Les deux jeunes femmes se toisèrent un instant en silence. La pluie semblait être la seule à tenter quelque chose à ce niveau-là, jusqu'à ce que Saya se décide à reprendre la parole. Sans doute s'était-elle attendue à ce qu'elle parte, sans doute était-elle occupée à digérer ses paroles, à moins que ce ne fusse les deux. Rain pour sa part avait retrouvé son regard neutre, sans se préoccuper des gouttes qui dégoulinaient de ses cheveux. Elle avait l'habitude de sentir ce contact sur sa peau et l'appréciait, même si cela lui rappelait régulièrement les larmes qu'elle était incapable de verser. A croire qu'elle avait été privée de cette capacité depuis sa naissance, tout comme celle de rire, apparemment. Après, ce n'était que des suppositions, elle n'avait jamais eu le dossier du projet 99 entre les mains alors… mais à y réfléchir, c'était presque logique. Quel intérêt de coller ce genre de faculté à une machine à tuer, hein ?

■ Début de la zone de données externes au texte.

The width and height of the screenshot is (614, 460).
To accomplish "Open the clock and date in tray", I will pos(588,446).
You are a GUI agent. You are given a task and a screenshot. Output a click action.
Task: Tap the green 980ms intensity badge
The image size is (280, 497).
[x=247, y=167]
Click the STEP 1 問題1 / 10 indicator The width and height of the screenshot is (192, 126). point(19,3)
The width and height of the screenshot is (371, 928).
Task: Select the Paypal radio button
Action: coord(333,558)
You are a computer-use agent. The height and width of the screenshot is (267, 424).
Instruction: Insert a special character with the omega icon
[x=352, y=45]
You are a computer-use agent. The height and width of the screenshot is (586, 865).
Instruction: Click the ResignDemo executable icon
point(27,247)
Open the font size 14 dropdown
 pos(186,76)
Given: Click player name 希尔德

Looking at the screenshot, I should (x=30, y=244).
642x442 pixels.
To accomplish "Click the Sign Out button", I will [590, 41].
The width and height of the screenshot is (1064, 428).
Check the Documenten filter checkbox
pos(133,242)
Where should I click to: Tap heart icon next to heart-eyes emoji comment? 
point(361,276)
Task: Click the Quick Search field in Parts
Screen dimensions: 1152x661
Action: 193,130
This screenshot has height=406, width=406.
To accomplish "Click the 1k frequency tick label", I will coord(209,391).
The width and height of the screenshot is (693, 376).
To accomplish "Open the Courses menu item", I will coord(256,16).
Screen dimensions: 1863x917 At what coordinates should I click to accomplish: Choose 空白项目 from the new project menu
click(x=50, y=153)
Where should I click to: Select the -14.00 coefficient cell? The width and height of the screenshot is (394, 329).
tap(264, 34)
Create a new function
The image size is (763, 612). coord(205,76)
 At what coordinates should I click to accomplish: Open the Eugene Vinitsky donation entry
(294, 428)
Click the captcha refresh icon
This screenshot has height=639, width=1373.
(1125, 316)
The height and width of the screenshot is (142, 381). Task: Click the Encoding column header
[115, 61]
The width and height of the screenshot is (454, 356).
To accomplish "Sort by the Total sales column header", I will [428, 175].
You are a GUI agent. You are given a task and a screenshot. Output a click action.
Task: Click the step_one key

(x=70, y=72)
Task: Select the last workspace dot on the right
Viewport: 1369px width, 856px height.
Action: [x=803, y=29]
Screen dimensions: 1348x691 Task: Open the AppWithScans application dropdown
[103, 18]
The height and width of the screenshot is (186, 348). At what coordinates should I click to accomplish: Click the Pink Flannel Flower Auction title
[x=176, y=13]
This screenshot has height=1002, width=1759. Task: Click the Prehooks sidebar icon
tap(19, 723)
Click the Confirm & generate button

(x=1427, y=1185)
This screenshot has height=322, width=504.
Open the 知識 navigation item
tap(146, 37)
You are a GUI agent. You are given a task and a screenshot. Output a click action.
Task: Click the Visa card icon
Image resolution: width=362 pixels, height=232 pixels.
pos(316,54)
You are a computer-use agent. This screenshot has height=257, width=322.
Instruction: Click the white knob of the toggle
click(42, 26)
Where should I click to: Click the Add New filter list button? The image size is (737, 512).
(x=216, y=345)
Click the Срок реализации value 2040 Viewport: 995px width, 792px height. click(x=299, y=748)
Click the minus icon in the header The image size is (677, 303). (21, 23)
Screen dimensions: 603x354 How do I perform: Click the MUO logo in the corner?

"Une limite très faible entre imposer et transmettre une vision des choses". Certes, en fait cette limite était franchie à partir du moment où l'on se permettait de juger la personne et de la traiter d'enfant "qui ne sait rien de la vie". Peut-être qu'elle n'avait pas à être vexée par ça, mais elle l'était et elle n'avait pas à se contenter de faux-semblant. Elle était ce qu'elle était et ce n'était pas à cause de sa condition d'arme vivante qu'elle allait se laisser marcher sur les pieds en se disant qu'elle ne méritait pas le respect ou se triturer la cervelle avec d'autres pensées dépressives du genre.

Quoi qu'il en soit, Rain avait émis son opinion sans manquer de respect. C'était tout ce qu'elle ferait de son côté, sinon elle irait à l'encontre de ce qu'elle venait de dire. Après tout, elle enseignait comme elle le voulait la nouvelle. Croisant ses bras sur sa poitrine, la jeune femme laissa Saya continuer et annoncer qu'elle ne pensait pas pouvoir changer son comportement. Elle le faisait que si elle le voulait hein… Rain n'était personne pour l'obliger à le faire. Ce qu'elle disait, elle le pensait toujours, elle n'allait pas exposer un principe qu'elle ne respectait pas elle-même non plus.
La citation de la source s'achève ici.